● **Records provided**
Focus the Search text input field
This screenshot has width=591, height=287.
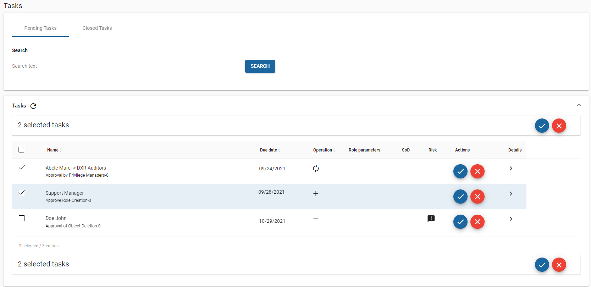click(126, 66)
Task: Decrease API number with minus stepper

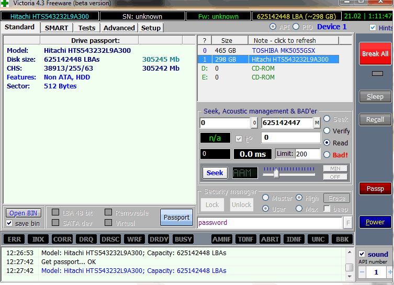Action: pyautogui.click(x=362, y=272)
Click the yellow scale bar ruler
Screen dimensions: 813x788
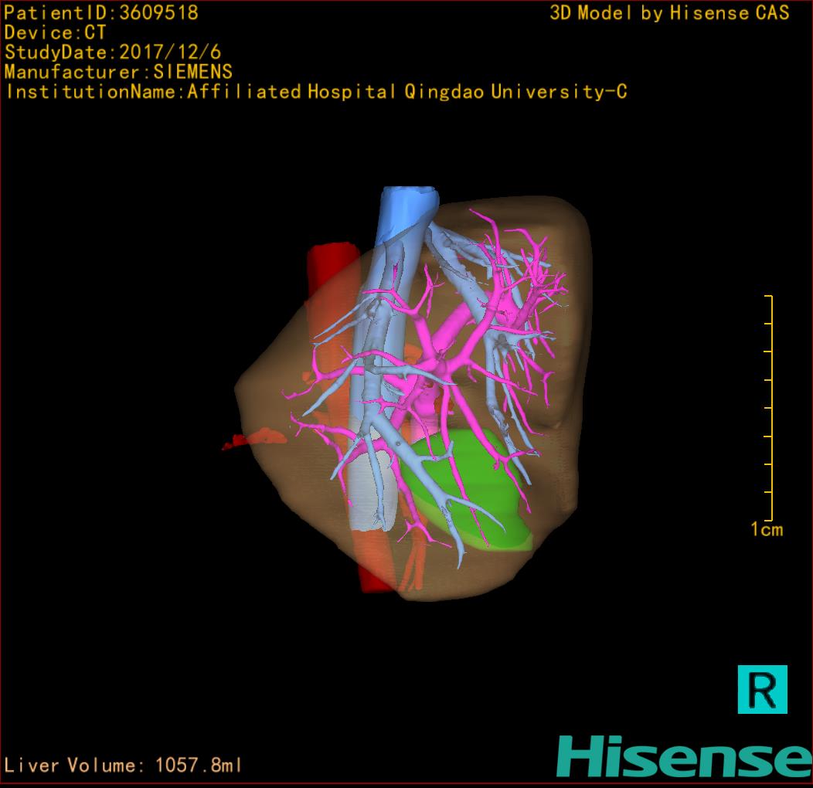(x=770, y=408)
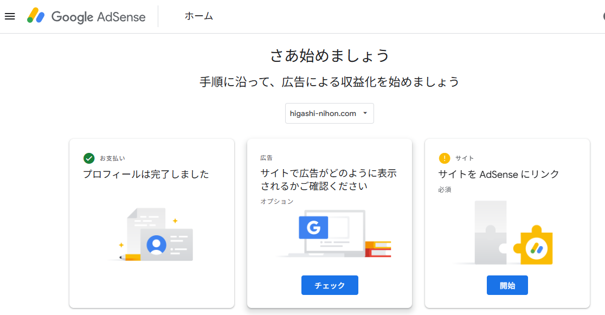Open the higashi-nihon.com site dropdown

(x=324, y=113)
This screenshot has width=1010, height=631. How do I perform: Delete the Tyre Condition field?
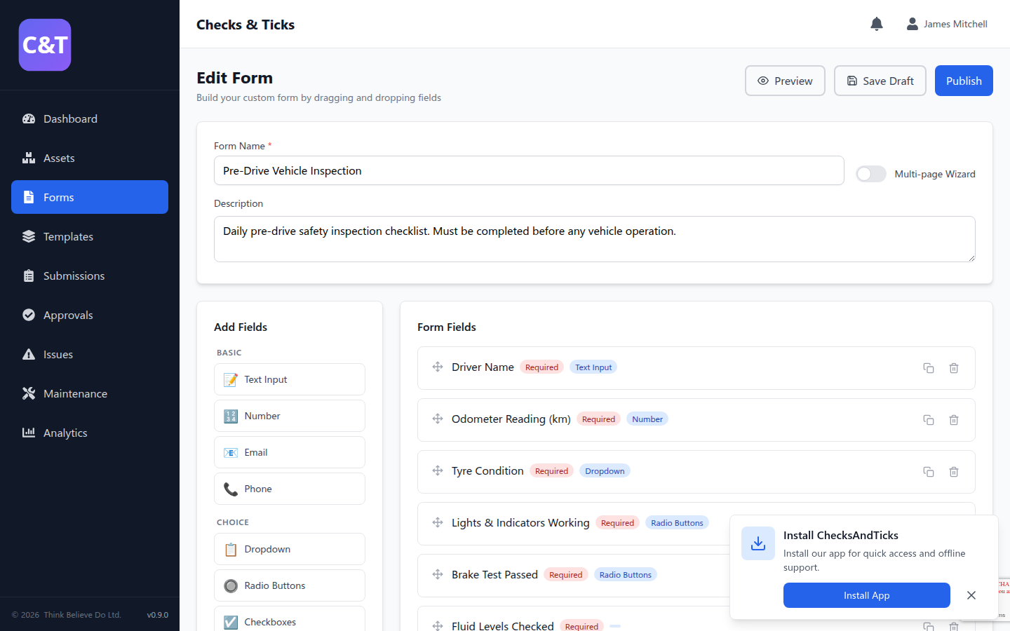[x=953, y=472]
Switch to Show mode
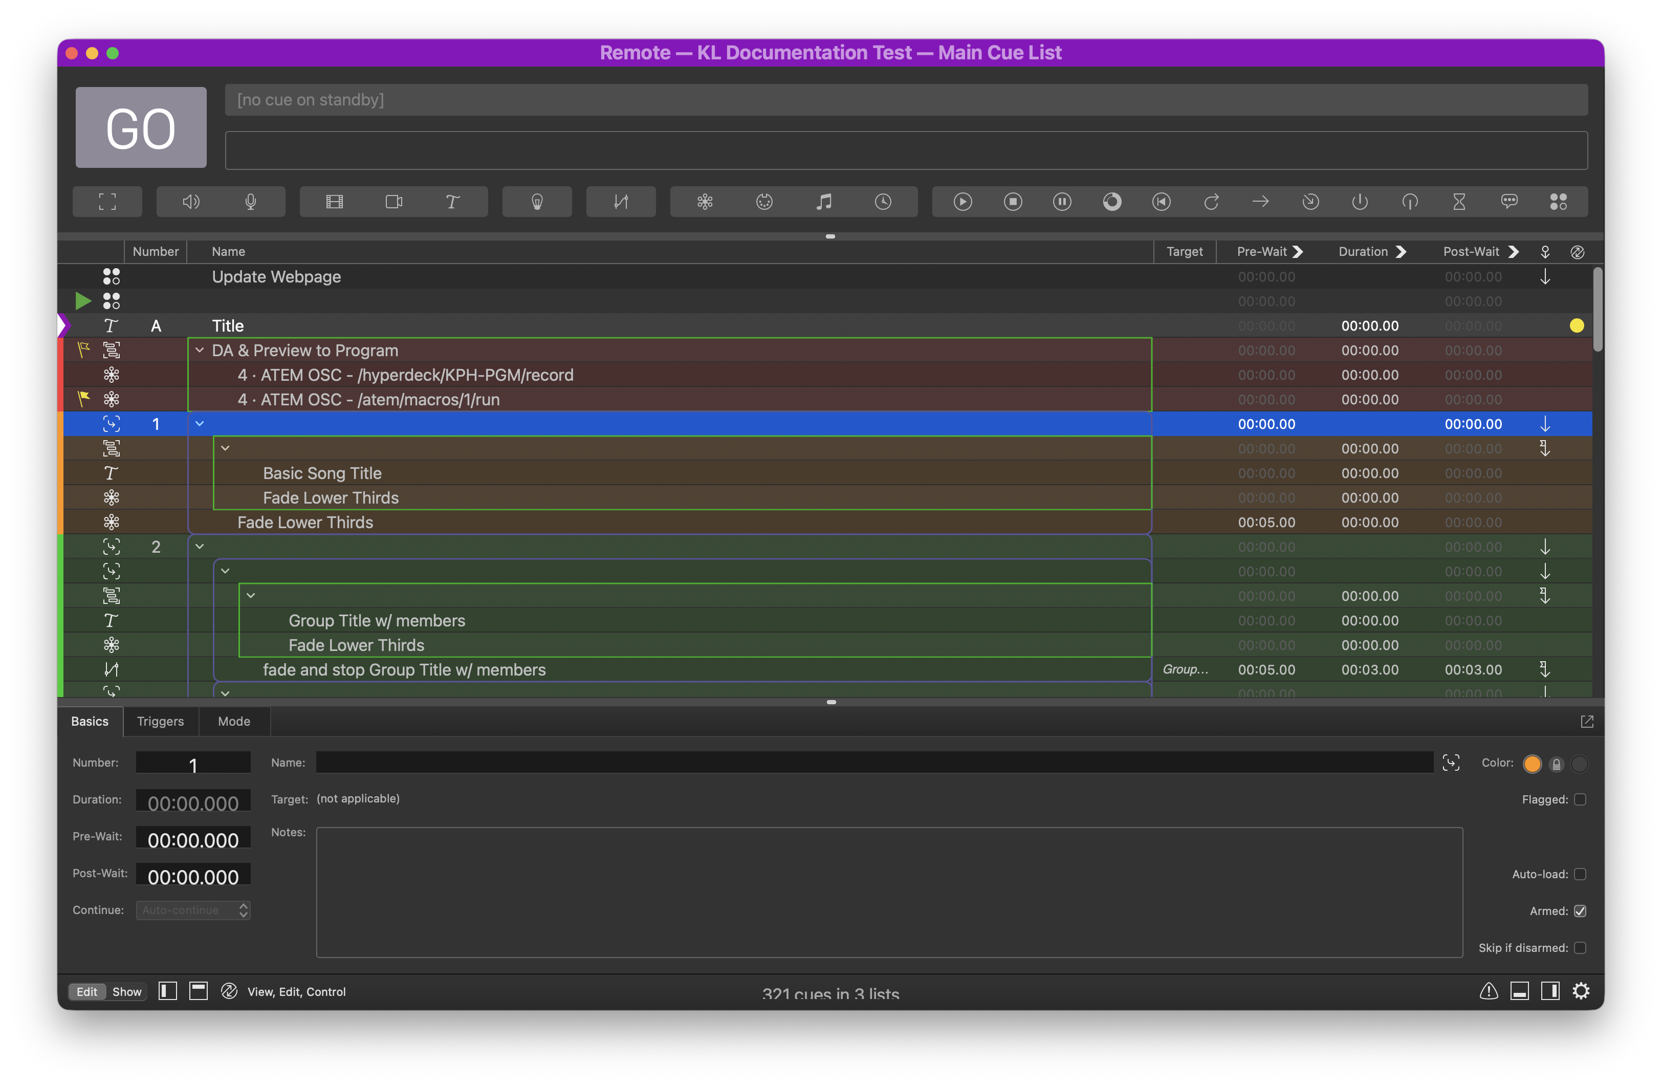Viewport: 1662px width, 1086px height. coord(126,991)
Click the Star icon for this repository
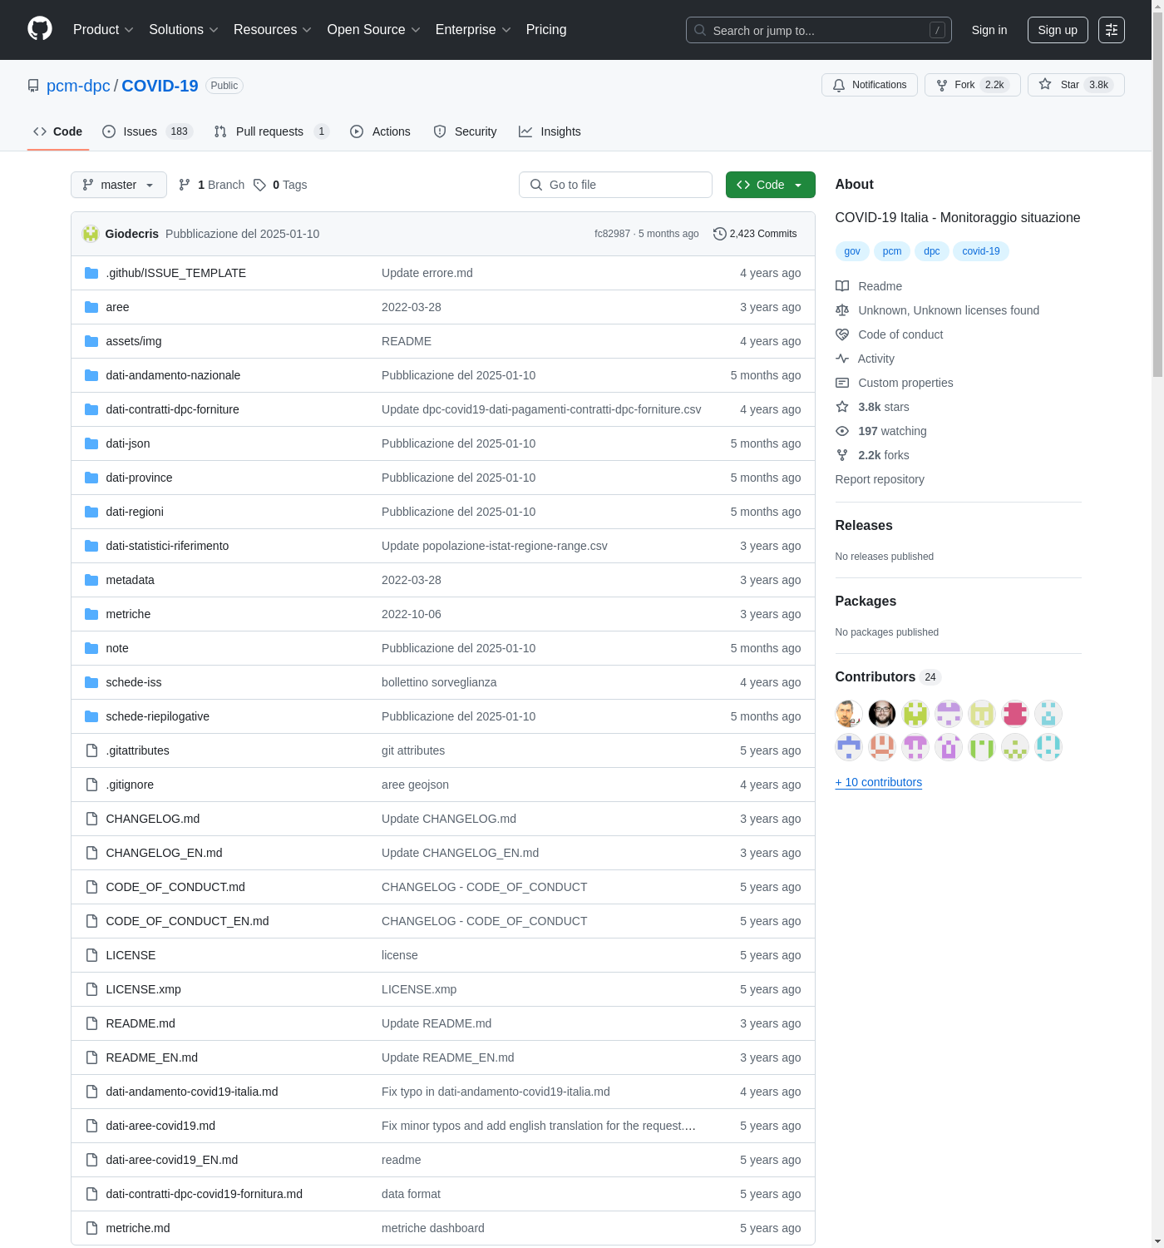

● **Short problem**
Copy the data above word for word, leaving out the pictures.

● **Solved exercise**
Focus the Search text input field
This screenshot has width=591, height=287.
click(126, 66)
Task: Decrease API number with minus stepper

Action: pyautogui.click(x=362, y=272)
Click the yellow scale bar ruler
Screen dimensions: 813x788
(x=770, y=408)
Open the higashi-nihon.com site dropdown

(x=324, y=113)
This screenshot has width=1010, height=631. How do I perform: Delete the Tyre Condition field?
[x=953, y=472]
Switch to Show mode
Viewport: 1662px width, 1086px height. coord(126,991)
Click the Star icon for this repository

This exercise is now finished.